Attività da svolgere:
1. Rispondi in base al testo sui pendolari dell'Alta Padovana.
(a) Su quali linee ferroviarie viaggiano i pendolari che hanno presentato le lamentele?
(b) Contro che cosa protesta in particolare il Comitato APPLES?
(c) Che cosa si chiede di mantenere per tutto l'anno di esercizio?
2. Secondo il testo sui pendolari, perché servono interventi oculati soprattutto in molte piccole stazioni?
3. Trascrivi dal testo sui pendolari il tratto che va da "Il Comitato APPLES protesta" fino a "l’anno di esercizio.".

Testo:
┏━━
I problemi dei pendolari dell’Alta Padovana

Solo negli scorsi mesi sono state centinaia le lamentele dei pendolari che utilizzano le linee ferroviarie tra Bassano del Grappa e Padova e la Padova-Montebelluna-Belluno.

Il Comitato APPLES protesta in particolare per la programmazione dell’orario cadenzato, chiedendo una totale revisione alla Regione. Una richiesta particolarmente sentita e dall’evidente valore civico, è quella di arrivare all’utilizzo delle stazioni ferroviarie e dei mezzi di trasporto pubblico in Veneto, per le persone con ridotta mobilità o portatrici di handicap. Questo sara’ possibile solo dopo oculati interventi in particolare in molte piccole stazioni dove le barriere architettoniche non consentono alle persone con disabilità di essere autonome.

La richiesta del Comitato prevede pertanto anche la conseguente acquisizione di mezzi di trasporto pubblico idonei a tale tipologia di persone. S’attende inoltre il graduale completamento dell’elettrificazione delle linee ferroviarie, nonchè il mantenimento dello stesso numero di corse di treni durante tutto l’anno di esercizio.
┗━━
[Dati di ancoraggio a coordinate in pixel]
┏━━
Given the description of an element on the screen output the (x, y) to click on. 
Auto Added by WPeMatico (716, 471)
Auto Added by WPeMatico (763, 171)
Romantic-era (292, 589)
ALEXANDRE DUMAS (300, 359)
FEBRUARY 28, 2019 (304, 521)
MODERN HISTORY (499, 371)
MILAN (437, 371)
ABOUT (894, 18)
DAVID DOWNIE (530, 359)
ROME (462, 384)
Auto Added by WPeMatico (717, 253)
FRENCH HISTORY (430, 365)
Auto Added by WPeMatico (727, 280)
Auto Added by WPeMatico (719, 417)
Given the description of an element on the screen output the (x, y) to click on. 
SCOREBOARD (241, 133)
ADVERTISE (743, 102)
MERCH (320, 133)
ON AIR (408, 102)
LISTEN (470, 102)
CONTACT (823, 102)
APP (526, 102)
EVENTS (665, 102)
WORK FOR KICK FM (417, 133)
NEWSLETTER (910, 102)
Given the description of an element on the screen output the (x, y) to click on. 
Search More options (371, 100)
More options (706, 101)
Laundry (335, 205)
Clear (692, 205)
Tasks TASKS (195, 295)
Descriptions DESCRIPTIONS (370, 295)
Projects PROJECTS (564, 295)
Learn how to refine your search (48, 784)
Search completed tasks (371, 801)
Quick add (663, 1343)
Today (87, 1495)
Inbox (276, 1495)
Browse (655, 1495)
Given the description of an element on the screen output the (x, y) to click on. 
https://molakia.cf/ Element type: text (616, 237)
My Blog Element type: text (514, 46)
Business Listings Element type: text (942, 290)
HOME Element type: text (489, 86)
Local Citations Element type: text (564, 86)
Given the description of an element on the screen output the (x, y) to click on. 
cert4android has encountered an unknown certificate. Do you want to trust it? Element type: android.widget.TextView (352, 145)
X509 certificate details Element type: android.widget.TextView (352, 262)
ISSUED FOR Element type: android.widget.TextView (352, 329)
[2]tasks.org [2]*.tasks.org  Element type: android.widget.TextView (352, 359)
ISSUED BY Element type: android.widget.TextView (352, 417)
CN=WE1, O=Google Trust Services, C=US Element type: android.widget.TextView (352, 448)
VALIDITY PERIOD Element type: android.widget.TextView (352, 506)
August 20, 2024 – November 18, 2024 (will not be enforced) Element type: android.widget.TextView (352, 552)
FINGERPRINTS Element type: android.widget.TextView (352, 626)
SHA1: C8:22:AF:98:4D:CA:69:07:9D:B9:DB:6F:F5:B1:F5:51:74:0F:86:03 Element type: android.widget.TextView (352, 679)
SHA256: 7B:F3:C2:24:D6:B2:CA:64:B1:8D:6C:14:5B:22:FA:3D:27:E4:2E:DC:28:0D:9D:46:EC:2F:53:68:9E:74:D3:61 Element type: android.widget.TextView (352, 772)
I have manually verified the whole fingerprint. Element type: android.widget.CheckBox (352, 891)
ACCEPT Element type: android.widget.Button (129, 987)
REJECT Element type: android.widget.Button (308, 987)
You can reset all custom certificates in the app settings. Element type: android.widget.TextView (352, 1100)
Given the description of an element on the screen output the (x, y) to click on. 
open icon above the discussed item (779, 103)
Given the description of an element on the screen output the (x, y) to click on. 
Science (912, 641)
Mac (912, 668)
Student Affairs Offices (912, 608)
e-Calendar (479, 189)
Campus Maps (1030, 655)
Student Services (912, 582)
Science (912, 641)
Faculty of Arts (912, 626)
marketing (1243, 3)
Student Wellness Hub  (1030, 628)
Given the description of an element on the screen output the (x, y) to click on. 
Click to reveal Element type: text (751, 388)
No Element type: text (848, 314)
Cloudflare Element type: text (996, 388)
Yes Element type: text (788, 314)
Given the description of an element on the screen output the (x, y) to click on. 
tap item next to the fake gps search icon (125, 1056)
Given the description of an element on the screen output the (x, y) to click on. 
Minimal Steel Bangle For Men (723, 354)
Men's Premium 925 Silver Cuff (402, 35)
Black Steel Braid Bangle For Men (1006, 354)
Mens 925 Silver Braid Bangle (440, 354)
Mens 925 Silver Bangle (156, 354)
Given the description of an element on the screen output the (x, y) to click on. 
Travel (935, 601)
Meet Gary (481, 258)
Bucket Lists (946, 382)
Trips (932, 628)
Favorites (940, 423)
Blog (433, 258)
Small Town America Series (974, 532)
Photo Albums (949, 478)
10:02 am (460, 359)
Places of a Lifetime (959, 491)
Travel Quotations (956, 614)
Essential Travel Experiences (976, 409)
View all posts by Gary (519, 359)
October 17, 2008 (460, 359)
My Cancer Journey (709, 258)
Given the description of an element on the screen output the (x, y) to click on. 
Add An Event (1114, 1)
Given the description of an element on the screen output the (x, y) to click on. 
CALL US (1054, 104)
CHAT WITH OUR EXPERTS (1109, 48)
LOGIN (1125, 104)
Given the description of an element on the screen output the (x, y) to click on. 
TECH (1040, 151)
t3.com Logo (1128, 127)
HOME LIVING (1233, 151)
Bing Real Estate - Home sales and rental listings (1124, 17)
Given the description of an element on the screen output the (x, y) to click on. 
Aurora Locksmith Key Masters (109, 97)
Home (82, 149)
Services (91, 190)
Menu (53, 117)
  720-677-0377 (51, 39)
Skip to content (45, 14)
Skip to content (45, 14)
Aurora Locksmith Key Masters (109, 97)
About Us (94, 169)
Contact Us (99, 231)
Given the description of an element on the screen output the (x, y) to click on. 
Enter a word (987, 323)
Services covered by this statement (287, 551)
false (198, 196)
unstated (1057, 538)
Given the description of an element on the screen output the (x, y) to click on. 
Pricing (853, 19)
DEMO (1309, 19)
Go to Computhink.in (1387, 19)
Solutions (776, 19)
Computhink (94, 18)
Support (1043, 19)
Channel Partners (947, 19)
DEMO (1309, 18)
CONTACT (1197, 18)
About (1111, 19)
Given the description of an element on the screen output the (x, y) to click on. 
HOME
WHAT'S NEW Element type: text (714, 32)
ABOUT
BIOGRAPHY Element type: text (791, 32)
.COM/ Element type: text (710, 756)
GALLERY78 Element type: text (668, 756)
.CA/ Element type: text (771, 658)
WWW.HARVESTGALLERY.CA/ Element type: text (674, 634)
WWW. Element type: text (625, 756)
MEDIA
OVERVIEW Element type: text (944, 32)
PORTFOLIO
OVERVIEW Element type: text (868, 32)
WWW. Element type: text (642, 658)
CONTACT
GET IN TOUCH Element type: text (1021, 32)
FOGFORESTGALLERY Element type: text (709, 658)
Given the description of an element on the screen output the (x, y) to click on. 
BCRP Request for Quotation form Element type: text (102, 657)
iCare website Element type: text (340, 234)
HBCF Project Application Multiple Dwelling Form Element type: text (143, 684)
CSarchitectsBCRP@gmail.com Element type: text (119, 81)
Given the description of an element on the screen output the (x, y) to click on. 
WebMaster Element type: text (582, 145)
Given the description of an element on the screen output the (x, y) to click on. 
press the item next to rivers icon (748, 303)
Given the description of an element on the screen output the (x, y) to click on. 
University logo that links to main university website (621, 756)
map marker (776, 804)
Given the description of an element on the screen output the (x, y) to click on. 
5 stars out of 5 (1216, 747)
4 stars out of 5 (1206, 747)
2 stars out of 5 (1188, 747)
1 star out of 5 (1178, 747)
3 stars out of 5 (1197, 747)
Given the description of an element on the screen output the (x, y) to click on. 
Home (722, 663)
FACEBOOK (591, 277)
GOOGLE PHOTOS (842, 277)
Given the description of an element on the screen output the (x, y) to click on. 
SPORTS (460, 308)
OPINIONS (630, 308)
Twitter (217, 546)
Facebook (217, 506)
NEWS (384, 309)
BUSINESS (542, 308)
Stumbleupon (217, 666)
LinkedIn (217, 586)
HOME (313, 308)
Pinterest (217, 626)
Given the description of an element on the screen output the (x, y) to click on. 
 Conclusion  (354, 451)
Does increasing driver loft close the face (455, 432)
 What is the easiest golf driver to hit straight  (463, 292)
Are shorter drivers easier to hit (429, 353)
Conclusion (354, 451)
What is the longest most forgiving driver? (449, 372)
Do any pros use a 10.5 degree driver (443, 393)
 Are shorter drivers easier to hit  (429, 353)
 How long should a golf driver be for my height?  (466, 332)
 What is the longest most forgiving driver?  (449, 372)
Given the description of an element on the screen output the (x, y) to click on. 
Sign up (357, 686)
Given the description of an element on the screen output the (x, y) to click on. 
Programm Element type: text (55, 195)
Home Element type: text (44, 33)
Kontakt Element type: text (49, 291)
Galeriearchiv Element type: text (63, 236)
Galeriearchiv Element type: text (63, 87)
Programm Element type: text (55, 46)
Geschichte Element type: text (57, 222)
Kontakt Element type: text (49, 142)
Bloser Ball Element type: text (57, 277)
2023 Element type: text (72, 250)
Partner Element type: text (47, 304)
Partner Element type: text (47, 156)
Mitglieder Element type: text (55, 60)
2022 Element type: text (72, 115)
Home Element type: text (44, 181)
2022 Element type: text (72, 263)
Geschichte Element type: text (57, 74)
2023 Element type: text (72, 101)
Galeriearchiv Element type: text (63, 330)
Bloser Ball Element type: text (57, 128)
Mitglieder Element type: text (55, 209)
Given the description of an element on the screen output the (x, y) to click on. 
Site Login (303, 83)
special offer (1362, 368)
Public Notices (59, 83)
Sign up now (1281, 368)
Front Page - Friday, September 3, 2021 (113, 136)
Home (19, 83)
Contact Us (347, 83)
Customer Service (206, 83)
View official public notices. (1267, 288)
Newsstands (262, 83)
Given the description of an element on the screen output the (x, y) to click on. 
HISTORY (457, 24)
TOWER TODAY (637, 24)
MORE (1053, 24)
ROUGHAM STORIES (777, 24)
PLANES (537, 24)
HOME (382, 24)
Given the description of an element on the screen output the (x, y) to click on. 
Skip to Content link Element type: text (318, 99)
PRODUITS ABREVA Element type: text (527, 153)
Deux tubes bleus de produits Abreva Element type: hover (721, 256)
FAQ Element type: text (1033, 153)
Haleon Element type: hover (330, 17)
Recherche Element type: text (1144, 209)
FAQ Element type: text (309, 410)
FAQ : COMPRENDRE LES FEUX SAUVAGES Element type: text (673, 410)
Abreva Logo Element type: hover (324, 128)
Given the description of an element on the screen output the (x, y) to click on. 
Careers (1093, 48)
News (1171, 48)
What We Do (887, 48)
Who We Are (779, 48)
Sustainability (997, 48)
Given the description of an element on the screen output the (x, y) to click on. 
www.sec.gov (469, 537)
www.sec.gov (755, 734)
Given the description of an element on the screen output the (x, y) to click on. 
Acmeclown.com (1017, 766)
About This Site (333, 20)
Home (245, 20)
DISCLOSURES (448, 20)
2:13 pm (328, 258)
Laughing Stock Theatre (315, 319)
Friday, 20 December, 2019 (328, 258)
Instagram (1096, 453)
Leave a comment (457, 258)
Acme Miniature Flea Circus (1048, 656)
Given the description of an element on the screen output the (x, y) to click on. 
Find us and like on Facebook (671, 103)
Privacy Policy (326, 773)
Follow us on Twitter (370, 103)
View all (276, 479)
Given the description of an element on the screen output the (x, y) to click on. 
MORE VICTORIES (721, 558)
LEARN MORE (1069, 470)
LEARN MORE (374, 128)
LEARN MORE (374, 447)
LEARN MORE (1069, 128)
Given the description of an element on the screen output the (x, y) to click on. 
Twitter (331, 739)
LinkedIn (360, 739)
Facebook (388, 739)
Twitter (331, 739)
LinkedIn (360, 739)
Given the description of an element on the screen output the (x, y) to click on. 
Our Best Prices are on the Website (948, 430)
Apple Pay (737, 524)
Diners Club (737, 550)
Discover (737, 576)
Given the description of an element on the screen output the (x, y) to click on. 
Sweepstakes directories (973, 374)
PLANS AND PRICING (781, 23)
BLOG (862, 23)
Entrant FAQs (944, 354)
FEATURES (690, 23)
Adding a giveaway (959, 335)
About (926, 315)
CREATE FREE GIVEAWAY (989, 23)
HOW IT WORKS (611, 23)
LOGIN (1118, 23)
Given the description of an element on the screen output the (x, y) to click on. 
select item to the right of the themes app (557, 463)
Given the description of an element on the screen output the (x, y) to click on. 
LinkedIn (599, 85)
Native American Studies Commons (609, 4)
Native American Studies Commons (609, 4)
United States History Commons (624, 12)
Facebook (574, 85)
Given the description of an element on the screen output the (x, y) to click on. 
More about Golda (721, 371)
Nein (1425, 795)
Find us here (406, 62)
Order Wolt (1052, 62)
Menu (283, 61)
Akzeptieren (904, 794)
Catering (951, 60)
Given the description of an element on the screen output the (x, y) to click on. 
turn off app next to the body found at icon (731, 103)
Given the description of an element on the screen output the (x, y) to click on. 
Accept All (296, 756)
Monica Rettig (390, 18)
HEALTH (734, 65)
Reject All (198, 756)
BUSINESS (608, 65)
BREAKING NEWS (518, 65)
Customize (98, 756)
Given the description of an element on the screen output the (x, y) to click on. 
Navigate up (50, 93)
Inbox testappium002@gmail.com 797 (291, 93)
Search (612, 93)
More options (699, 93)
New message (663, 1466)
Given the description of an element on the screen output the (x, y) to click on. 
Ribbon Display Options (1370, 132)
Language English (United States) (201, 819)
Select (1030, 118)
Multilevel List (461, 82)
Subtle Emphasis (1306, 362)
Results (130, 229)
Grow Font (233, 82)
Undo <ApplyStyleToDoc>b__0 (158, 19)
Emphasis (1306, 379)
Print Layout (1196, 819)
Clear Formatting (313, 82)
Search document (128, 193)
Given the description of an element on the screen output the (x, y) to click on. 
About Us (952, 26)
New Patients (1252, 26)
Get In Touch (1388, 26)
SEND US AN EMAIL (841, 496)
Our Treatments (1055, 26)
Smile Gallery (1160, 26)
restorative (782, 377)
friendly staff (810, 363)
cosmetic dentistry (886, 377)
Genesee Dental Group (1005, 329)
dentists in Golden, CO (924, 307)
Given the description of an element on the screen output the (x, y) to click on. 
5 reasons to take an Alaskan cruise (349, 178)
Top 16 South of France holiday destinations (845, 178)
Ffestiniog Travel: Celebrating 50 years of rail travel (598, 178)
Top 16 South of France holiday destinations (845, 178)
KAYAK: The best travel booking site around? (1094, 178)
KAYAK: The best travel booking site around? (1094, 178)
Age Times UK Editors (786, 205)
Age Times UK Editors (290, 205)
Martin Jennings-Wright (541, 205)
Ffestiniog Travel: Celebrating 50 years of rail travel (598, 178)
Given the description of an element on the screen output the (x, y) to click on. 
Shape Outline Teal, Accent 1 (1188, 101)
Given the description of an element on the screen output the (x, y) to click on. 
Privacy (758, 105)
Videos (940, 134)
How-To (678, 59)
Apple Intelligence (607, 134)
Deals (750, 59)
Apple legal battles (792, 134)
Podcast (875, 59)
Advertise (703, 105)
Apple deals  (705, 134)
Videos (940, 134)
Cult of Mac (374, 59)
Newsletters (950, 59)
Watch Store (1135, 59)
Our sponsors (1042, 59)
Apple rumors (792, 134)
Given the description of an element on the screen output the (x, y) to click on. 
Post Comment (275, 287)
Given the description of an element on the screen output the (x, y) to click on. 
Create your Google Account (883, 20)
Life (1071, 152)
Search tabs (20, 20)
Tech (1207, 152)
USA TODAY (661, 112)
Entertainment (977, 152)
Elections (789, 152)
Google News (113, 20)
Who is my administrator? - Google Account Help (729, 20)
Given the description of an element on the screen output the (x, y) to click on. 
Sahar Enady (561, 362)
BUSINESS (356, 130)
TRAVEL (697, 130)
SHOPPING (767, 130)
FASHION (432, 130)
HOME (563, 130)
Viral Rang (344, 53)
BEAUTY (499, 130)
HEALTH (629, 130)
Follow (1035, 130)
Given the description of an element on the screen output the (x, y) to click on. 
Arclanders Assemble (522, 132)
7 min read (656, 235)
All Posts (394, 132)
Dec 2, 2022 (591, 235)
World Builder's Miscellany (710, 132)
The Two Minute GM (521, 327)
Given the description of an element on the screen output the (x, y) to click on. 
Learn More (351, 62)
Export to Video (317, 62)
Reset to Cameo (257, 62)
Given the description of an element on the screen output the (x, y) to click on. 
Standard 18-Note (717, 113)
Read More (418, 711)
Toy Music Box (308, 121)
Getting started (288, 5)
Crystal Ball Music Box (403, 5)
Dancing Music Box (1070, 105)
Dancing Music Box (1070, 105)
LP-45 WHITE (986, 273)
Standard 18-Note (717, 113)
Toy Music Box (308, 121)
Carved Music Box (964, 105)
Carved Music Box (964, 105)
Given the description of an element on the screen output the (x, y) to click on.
┗━━
Risposte fornite:
1.
(a) Sulle linee tra Bassano del Grappa e Padova e sulla Padova-Montebelluna-Belluno.
(b) Contro la programmazione dell'orario cadenzato.
(c) Lo stesso numero di corse di treni.

2. In molte piccole stazioni le barriere architettoniche impediscono alle persone con disabilità di essere autonome. Per questo, solo dopo tali interventi queste persone potranno usare le stazioni e i mezzi pubblici.

3.
Il Comitato APPLES protesta in particolare per la programmazione dell’orario cadenzato, chiedendo una totale revisione alla Regione. Una richiesta particolarmente sentita e dall’evidente valore civico, è quella di arrivare all’utilizzo delle stazioni ferroviarie e dei mezzi di trasporto pubblico in Veneto, per le persone con ridotta mobilità o portatrici di handicap. Questo sara’ possibile solo dopo oculati interventi in particolare in molte piccole stazioni dove le barriere architettoniche non consentono alle persone con disabilità di essere autonome.

La richiesta del Comitato prevede pertanto anche la conseguente acquisizione di mezzi di trasporto pubblico idonei a tale tipologia di persone. S’attende inoltre il graduale completamento dell’elettrificazione delle linee ferroviarie, nonchè il mantenimento dello stesso numero di corse di treni durante tutto l’anno di esercizio.